リムジンに乗ったところで、



運転席に座った汐美は、真後ろの座席に座った緋也に視線を移した。




リムジンの中は、運転席と助手席野の後ろには、黒い座席が半円を描くように繋がって置かれていた。




「旦那様、どこに向かいましょう?」





「……とりあえず、ここから1番遠い別荘に行ってくれる?」




汐美の言葉を聞き、緋也は腕を組んで言い放った。



「かしこまりました」


リムジンが進んでいく。




「……すっ、すまん緋也!!



その前に白猫の所に行かせてくれ!露磨にあの店どこにあるかバレてるんだ!そこに華龍もいるかもだし、ほっといたらアイツらにも危害が及ぶ!!!」



俺は叫んだ。



「はぁー仕方が無い。まぁこのリムジンは十二人乗りだからなんとかなるかな。

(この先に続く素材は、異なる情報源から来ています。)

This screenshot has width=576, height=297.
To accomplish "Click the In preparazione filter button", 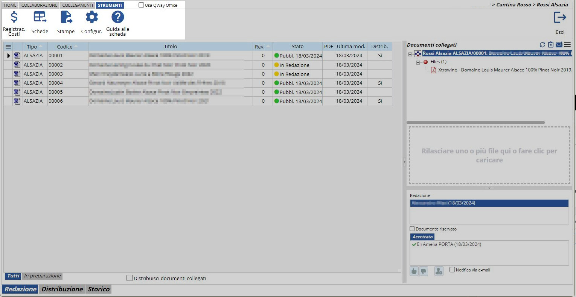I will point(42,276).
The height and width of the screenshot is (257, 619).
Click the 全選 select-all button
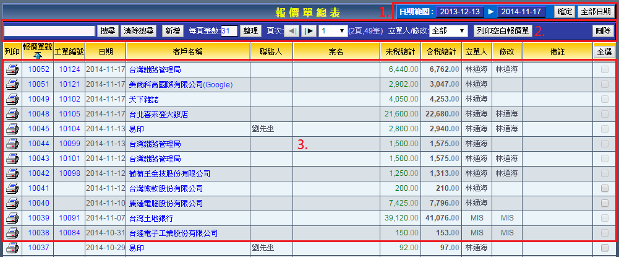(603, 51)
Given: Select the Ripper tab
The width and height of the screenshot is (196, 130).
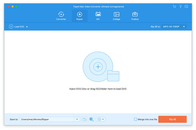Looking at the screenshot, I should pyautogui.click(x=79, y=16).
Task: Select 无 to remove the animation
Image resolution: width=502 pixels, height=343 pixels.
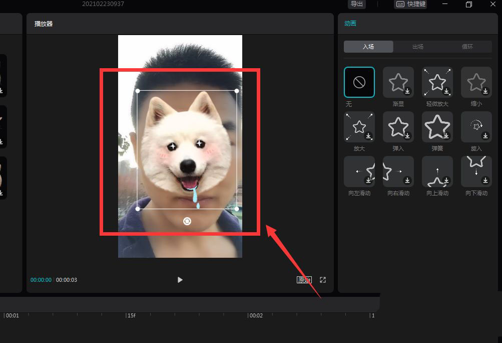Action: pos(359,82)
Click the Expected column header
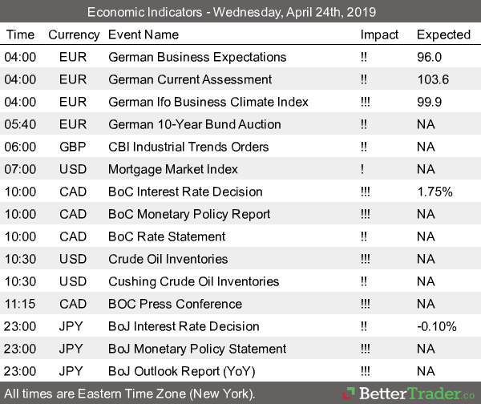This screenshot has height=404, width=481. (443, 34)
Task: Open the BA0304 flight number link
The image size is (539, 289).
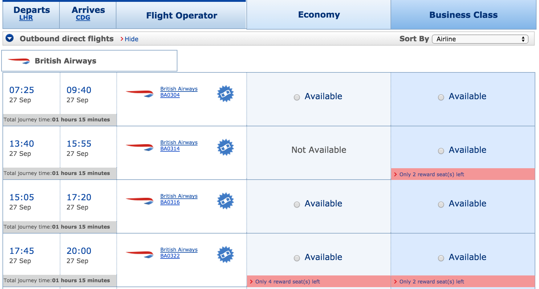Action: [x=170, y=95]
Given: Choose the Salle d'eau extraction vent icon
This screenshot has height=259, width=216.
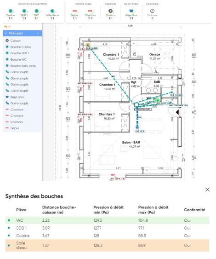Looking at the screenshot, I should click(52, 11).
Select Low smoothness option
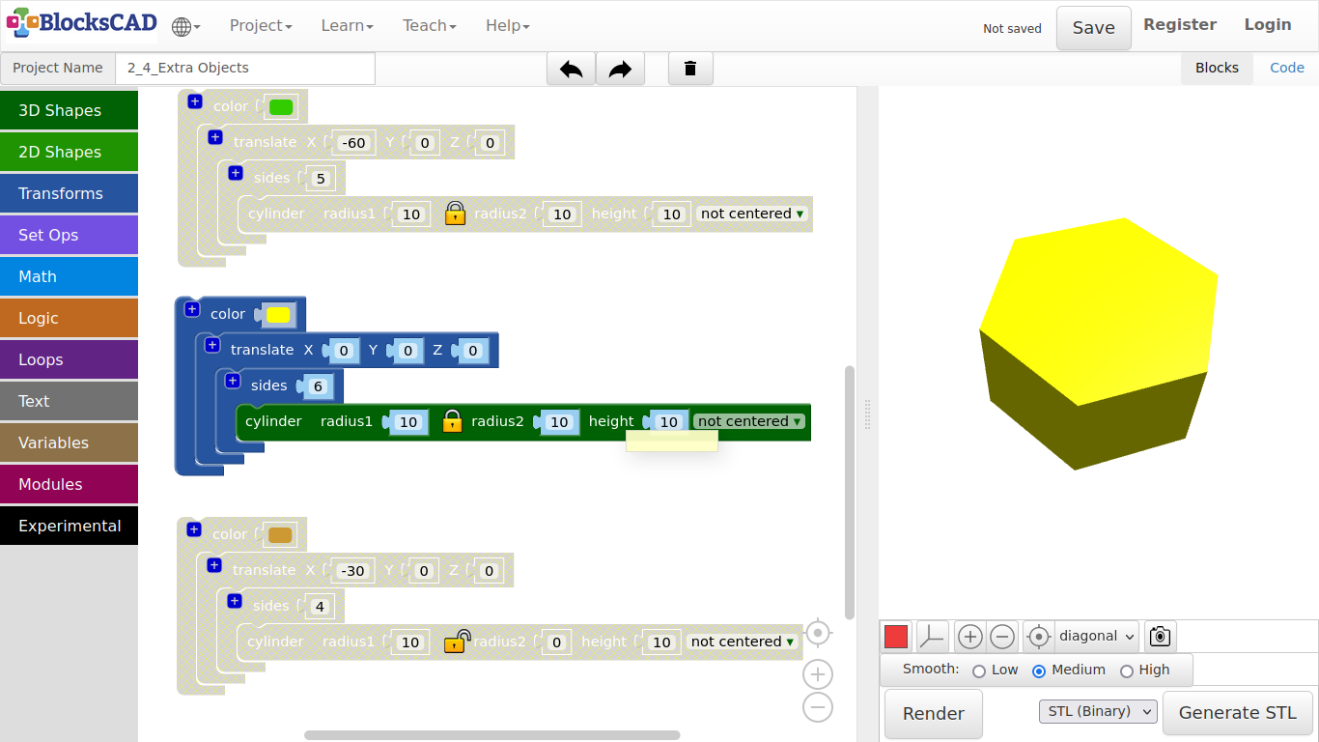The width and height of the screenshot is (1319, 742). point(979,671)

ミカ、汐美にちゃんと案内してね?」


「ああ、ありがとう」

俺は、しっかりと頷いた。






俺が白猫の所まで道案内をしている中で、緋也は嘉達に昨日俺とした約束や、


俺の家庭環境についてみんなに説明をしてくれていた。




……無事でいろよ、仁。




今更会いに行くだなんて、




すげぇ身勝手で、都合がいいかもしんねぇ。




でも、……それでも俺は、


あんたと仲直りがしたいんだ。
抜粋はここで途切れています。